Message | Dear Orna,
We've met in January at the School for Shamanism where you were teaching. It's now two weeks ago and I feel like a waterturtle in a jacuzzi, it's a big turmoil. I don't know what you have done, but it's still working. It's like an emotional roller coaster. At first I wasn't able to feel that you gave me a present, because I felt so shit, alone, insecure, angry, guilty, etc. But I kept hearing your voice saying believe, have faith, it's gonna be very hard, but you will only feel so much better afterwards. And most of all: don't analyse or feel a victim.

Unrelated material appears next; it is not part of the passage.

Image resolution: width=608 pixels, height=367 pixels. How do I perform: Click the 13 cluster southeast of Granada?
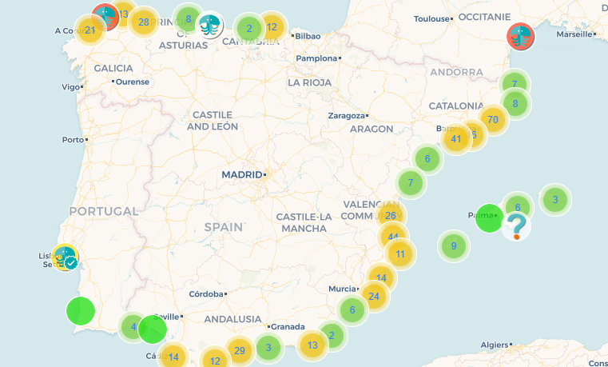pos(312,345)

And now finally since yesterday, when the dikes broke, I am crying my eyes out and it's a relieve. It helped a lot to lay down on my couch and listen to your beautiful cd. It gives me energy, a warm heart and a deep connection with God, the Spirits and Mother Earth. That Saturday night when you took away the entity, I was lying in my bed and felt afraid to go to sleep, afraid that it might return. I asked my spirits to watch over me and after a while I felt your presence and that of a close friend of mine and peace was in my mind. I do have some questions. What can I do to protect myself from these kind of energies and how can I fill the empty space where this entity used to live? I now send light and love to that place, is that enough? You thought the entity came in when I used drugs, these drugs were marihuana joints, which I got on medical perscription from my doctor. It was not on a daily basis and in a very small dosis. Was that harmful? Or is possible that this entity came from someone who I helped to cross over?
Dear woman, thank you for touching me, my heart is healing, my voice is mine again. Thank you for your voice, the voice that touched my inner snares, may your vibration give light to all beings.